Selected text:
-- Opening Marker --

There is also added financial burden. State services weren’t providing speech therapy, though Down Syndrome Ireland went some way to subsidise it, so Deirdre was faced with a very difficult decision to get that support for her son: “I sold our home to pay for speech therapy for him … I got a hundred thousand euros and I spent it and I would do it again and again … but I believe it shouldn’t have been me having to do it.
“It is considered ok to leave a person with DS waiting for a therapist; there is no part of any system that thinks that that’s essential. It’s really shocking.”
In Ireland, nearly 20,000 of our intellectually disabled people need new or enhanced supports, and it is clear that they are bizarrely sectioned off from the rest of society. We are “congratulating ourselves for not keeping them in cages anymore”, says Deirdre. She believes that to banish prejudice, “the number one thing is education” and “integration” into mainstream schools, starting from preschool. Most children with DS are more than capable of it, if teachers were given some training to support and include them.
The “medical” rather than the “social” model of disability is entrenched in our societal structures. In the former, a disability is seen as an abnormality that should be treated: doctors congratulate a mother on the results of their child being ‘healthy’, or of ‘normal’ development. In the more progressive social model, there is nothing inherently wrong with the disabled person, but rather the person becomes disabled by a world not designed to accommodate their needs.
Does the way a diagnosis is delivered unnecessarily add to the “fear” or limit vision of potential for parents to an intellectually disabled child? Some people think so.

-- Closing Marker --

[Data items]
-- Opening Marker --

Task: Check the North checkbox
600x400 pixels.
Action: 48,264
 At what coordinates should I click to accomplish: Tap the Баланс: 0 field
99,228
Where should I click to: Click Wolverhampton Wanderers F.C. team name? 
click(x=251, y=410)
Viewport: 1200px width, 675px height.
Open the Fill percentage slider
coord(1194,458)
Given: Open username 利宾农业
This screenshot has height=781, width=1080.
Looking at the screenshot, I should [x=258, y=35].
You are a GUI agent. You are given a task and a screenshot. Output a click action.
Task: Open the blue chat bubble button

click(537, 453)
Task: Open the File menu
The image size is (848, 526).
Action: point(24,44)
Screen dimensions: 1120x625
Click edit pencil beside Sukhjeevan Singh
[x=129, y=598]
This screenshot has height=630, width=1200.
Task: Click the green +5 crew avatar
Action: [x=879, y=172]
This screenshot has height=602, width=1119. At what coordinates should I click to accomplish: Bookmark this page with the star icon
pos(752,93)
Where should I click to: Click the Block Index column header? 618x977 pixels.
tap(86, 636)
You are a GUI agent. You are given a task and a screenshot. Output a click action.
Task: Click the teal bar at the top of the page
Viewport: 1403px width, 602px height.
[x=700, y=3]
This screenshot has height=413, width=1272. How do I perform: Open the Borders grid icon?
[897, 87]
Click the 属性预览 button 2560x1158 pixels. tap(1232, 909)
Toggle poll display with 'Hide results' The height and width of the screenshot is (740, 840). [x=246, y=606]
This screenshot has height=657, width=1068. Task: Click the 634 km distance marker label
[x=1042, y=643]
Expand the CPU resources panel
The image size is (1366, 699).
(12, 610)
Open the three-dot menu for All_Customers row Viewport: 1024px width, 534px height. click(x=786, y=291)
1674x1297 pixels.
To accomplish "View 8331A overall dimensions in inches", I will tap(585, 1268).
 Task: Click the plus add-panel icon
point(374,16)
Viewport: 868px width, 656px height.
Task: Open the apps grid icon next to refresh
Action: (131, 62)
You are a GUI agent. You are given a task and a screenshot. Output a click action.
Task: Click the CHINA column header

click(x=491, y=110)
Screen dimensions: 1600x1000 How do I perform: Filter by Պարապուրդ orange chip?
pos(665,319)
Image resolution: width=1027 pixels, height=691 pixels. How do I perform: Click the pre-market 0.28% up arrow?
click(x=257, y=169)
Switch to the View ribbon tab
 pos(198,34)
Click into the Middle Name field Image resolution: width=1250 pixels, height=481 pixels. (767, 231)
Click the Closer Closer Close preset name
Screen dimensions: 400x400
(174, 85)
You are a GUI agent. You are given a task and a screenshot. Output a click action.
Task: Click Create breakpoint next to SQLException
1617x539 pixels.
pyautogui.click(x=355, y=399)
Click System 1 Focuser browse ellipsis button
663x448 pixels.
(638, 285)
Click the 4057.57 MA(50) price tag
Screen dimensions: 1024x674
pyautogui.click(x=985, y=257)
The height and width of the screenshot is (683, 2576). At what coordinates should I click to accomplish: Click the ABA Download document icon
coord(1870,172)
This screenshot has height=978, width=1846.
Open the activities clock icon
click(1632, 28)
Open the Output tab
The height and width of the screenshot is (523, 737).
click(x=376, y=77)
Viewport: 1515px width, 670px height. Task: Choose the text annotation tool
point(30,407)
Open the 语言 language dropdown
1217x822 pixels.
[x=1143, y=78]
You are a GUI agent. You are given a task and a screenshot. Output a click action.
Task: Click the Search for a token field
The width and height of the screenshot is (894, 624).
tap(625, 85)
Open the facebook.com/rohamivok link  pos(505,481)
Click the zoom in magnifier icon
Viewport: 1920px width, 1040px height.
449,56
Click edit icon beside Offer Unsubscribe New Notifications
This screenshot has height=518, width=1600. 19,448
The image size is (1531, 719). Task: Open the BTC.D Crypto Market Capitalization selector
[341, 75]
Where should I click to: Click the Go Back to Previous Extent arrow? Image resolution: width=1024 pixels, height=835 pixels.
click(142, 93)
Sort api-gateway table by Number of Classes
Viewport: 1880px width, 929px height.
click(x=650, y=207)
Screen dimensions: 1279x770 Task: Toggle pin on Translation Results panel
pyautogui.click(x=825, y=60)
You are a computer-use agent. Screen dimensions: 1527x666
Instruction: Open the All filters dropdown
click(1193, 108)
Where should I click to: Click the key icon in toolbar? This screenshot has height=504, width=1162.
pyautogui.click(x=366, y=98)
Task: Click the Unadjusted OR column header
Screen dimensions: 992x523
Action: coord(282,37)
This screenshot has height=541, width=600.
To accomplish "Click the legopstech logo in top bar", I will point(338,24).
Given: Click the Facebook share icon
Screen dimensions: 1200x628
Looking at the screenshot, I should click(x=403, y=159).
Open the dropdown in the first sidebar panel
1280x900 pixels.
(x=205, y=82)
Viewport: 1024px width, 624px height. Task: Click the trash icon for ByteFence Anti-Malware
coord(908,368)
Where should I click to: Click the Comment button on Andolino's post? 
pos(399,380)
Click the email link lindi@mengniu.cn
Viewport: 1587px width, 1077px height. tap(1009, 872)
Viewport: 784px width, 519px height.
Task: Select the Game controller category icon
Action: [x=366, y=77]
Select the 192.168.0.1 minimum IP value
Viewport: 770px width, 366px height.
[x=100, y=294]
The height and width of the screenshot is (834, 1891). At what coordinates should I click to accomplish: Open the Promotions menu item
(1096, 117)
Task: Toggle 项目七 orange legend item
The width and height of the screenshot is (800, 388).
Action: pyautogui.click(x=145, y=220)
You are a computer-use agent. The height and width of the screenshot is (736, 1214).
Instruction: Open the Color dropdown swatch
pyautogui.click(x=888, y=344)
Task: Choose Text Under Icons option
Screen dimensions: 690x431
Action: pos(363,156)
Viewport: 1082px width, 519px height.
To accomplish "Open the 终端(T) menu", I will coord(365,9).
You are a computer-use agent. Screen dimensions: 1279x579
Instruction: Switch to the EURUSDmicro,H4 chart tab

-- Closing Marker --

Questions to answer:
1. Answer these questions about the passage on Down syndrome support:
(a) What did Deirdre sell to pay for her son's speech therapy?
(b) How many intellectually disabled people in Ireland need new or enhanced supports?
(c) Under the social model, what makes a person disabled?
2. Rename "diagnosis" as "prognosis" in the passage on Down syndrome support. Write out the part from "Does the way" up to and including "people think so." with that change.
These entries come from a separate source and are unrelated to the text.

Answers for the tasks:
1.
(a) Her home.
(b) Nearly 20,000.
(c) A world not designed to accommodate their needs.

2.
Does the way a prognosis is delivered unnecessarily add to the “fear” or limit vision of potential for parents to an intellectually disabled child? Some people think so.